Cape Town - The DA wants the SA Human Rights Commission (SAHRC) to mount an urgent investigation into equipment shortages at certain state hospitals.

These were "putting the lives of patients at serious risk", Democratic Alliance MP Patricia Kopane said in a statement on Friday.

The hospitals were in the Eastern Cape, Limpopo and Gauteng.

"I will today be writing to the HRC to request an urgent investigation into the impact of hospital equipment shortages on the rights of patients to have access to health care -- as enshrined in Section 27 of the Constitution."

Kopane said the shortages appeared to be "largely attributable to ignored requisition orders by provincial health departments, and the failure of these departments to pay service providers for the maintenance of critical equipment".

On Friday, she visited the Charlotte Maxeke Johannesburg Academic Hospital with Gauteng MPL Jack Bloom.

"We assessed the conditions faced by patients and staff, and discovered that patients in Gauteng are being treated in hospitals that face similar equipment shortages to those in the Eastern Cape and Limpopo."

Among other things, they had found:

 - materials to make protective equipment used during radiation treatments had been exhausted, endangering the patients being treated;

 - two brachytherapy machines, used to treat cervical cancer, were not functioning because the radiation source had run out. A total of 159 patients were on the waiting list to be treated for cervical cancer; and

 - two Cobalt-60 units, used to treat Kaposi's sarcoma, were also offline because they lacked a radiation source.

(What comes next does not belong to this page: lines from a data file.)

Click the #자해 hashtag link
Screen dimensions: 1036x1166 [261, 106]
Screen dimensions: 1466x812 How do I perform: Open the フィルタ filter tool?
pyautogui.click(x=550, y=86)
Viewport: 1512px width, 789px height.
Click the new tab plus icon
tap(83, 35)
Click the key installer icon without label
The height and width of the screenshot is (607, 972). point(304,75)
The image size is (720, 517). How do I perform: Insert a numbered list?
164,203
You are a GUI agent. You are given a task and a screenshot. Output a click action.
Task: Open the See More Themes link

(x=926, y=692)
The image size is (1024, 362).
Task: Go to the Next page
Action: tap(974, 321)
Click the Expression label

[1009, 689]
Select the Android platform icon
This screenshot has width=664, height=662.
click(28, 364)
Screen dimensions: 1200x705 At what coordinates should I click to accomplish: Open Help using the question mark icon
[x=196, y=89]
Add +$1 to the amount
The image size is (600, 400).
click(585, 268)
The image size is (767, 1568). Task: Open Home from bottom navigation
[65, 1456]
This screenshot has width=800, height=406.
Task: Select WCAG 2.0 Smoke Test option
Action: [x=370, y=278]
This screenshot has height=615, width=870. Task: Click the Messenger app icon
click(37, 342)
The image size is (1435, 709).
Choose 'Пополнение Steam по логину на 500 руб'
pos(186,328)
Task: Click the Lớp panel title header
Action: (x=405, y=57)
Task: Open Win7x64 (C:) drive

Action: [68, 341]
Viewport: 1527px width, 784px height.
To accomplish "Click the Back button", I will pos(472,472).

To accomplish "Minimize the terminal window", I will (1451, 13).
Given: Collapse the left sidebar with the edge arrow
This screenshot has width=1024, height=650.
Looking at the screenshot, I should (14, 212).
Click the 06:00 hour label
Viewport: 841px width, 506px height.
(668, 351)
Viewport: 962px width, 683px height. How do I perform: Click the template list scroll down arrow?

"The disrepair means that patients who have already been diagnosed with cancer cannot be treated effectively and safely."

Shortages at other Gauteng hospitals included:

 - the Steve Biko Academic Hospital's oncology department faced similar problems to the oncology unit at Charlotte Maxeke Academic Hospital; and

 - the Natalspruit Hospital’s only CAT scanner had been out of order since September last year.

"It is clear that the lack of basic resources in our hospitals has reached critical levels," Kopane said.